Die Liebeserklärung, die die Furcht dem Mädchen entlockt hatte, berührte mich zutiefst, beschämte mich jedoch gleichfalls, da ich spürte, daß ich Phaidor mit einem gedankenlosen Wort oder einer Handlung Grund gegeben hatte zu glauben, daß ihre Neigung erwidert wurde.
Ich hatte nie viel von einem Frauenhelden an mir, da ich mich mehr mit dem Kampfe und den artverwandten Künsten befaßt hatte, die sich meines Erachtens eines Mannes mehr schickten als das Anbeten eines parfümierten, ihm vier Nummern zu kleinen Handschuhs oder das Liebkosen einer welken Blume, deren Geruch bereits an Kohl zu erinnern begonnen hatte. So war ich ziemlich in Verlegenheit, was ich zu tun oder zu sagen hatte. Tausendmal lieber trat ich den wilden Horden der ausgetrockneten Meeresböden entgegen, als daß ich diesem wunderschönen jungen Mädchen in die Augen blickte und ihr das mitteilte, was ich ihr mitteilen mußte.

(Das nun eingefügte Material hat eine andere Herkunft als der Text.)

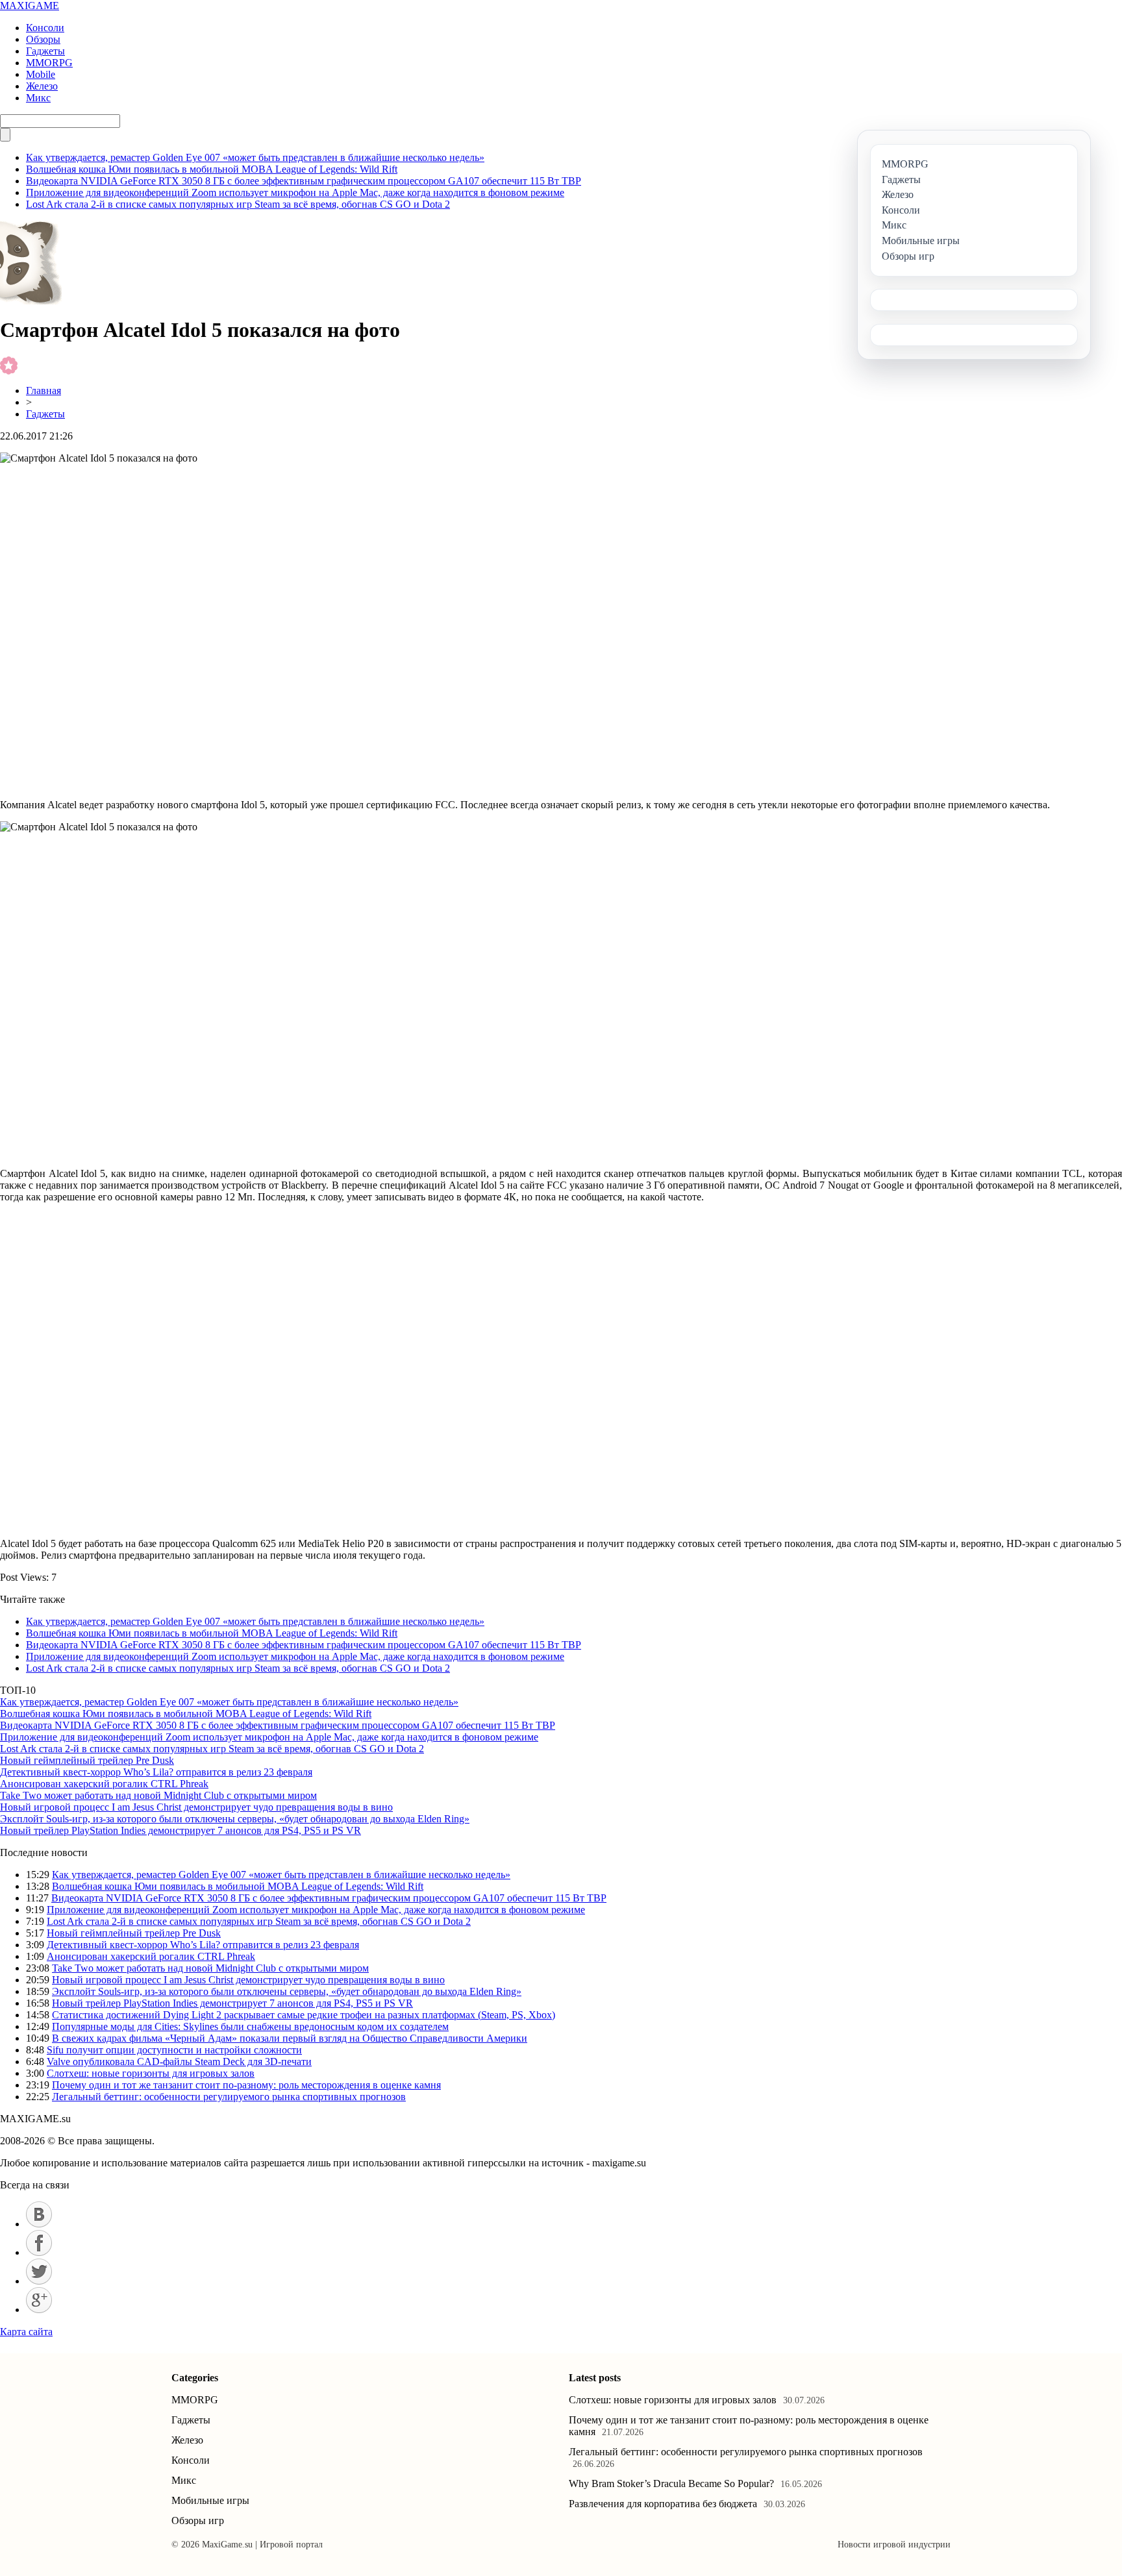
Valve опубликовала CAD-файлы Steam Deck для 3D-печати (179, 2061)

Doch blieb mir nichts anderes übrig, und so begann ich. Doch ich fürchte, offenbar sehr ungeschickt.
Sanft entzog ich mich ihrer Umarmung, nahm ihre Hände in die meinen, schilderte ihr die Geschichte von meiner Liebe zu Dejah Thoris und erzählte, daß ich von allen Frauen der beiden Welten, die ich in meinem langen Leben kennengelernt und bewundert hatte, allein sie liebte.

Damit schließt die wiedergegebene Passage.